The animal models that were previously published [22, 23] provide an additional potential link to HSP, as some of the phenotypic consequences of loss of α-II Spectrin in these models, mainly the axonal neurodegeneration [23], are very similar to those observed in HSP [33]. Mutations in other HSP-related genes, such as PLP1 [28], and FA2H [34], also affect myelination, as was seen in the aforementioned models. Therefore, the current findings further imply that disturbances in myelination may also be important in the pathogenesis of HSP.

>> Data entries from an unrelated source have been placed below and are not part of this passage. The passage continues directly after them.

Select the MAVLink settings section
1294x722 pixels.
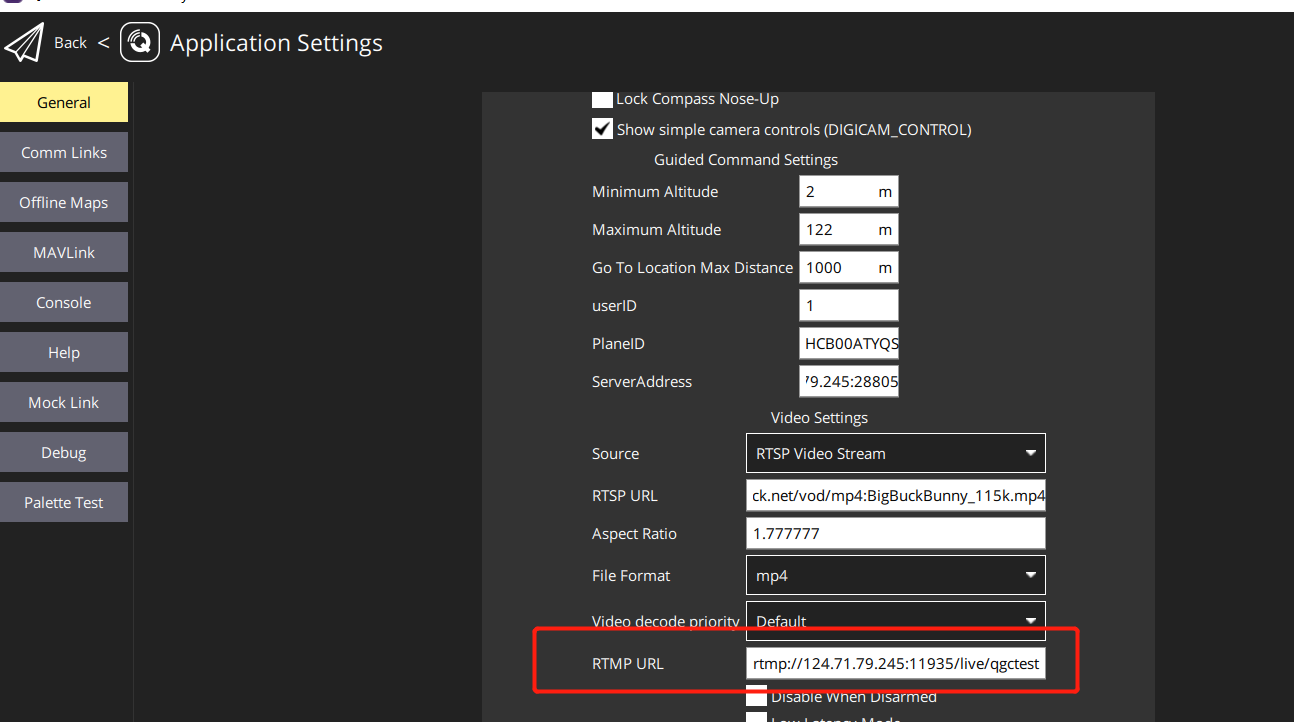[64, 252]
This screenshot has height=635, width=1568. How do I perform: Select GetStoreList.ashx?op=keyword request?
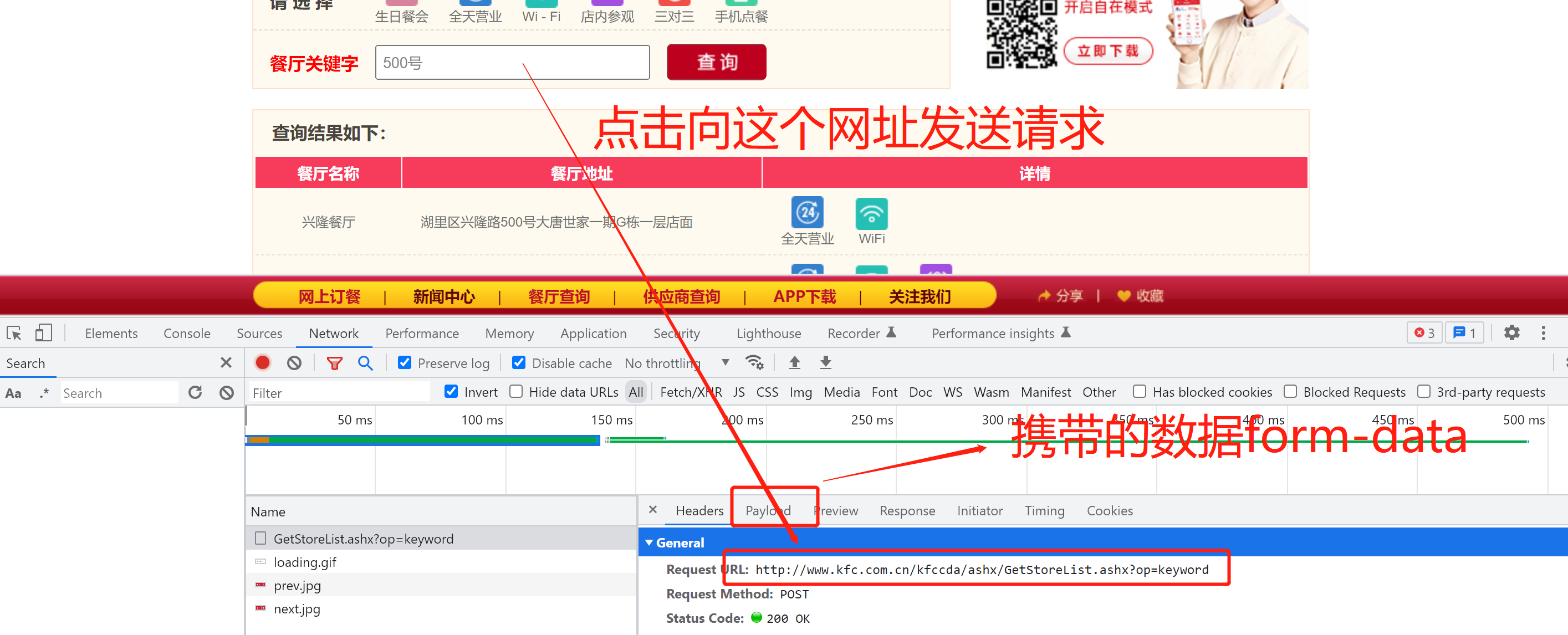tap(363, 538)
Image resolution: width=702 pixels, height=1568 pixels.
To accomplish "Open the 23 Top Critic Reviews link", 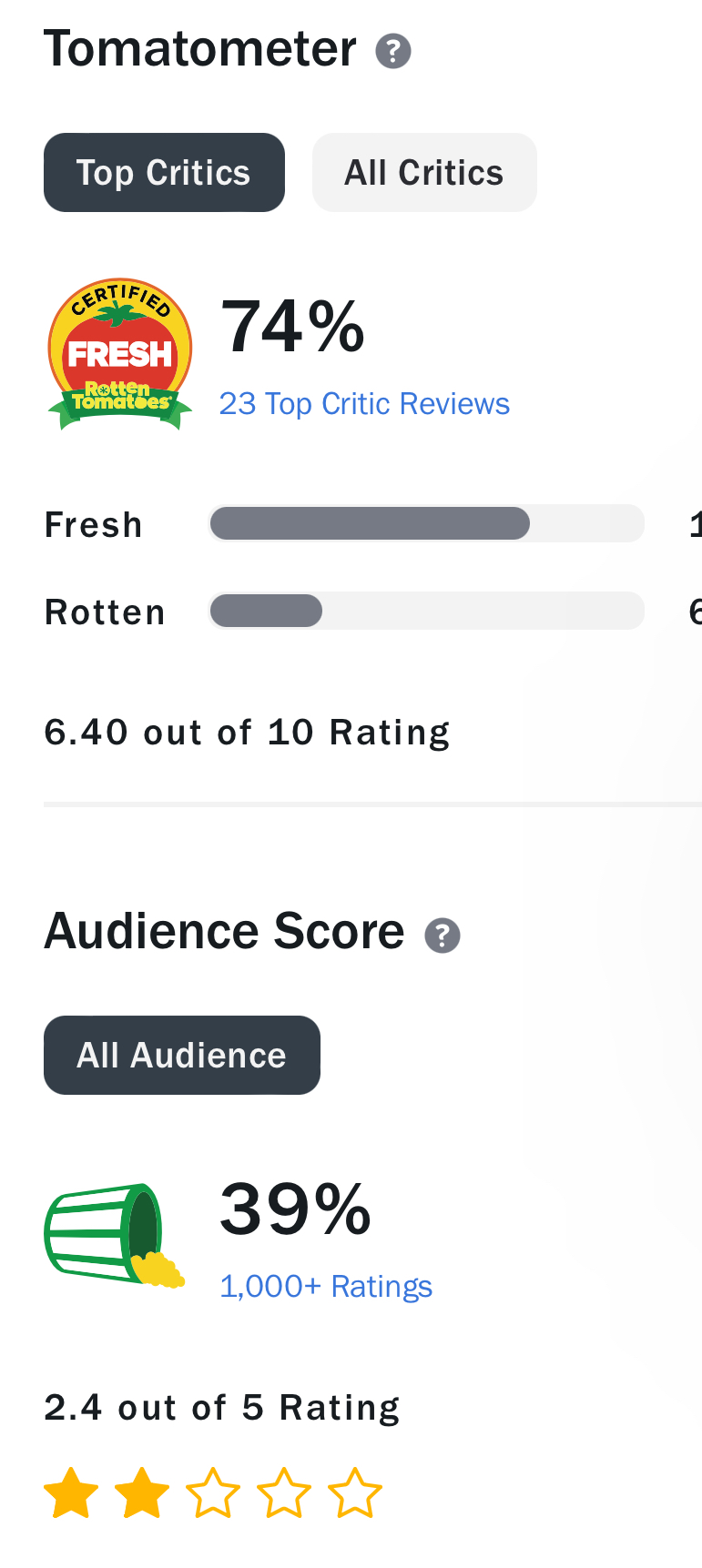I will [364, 404].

Based on our findings, SPTAN1 should be considered in HSP and included in sequencing panels for HSP. SPTAN1 variants are likely to be rare in HSP, as in our cohort only 2/696 patients (0.3%) carry these variants. Nevertheless, additional studies in other populations are required to confirm the role of SPTAN1 in HSP, and functional studies are needed to determine the exact mechanism by which SPTAN1 variants cause HSP.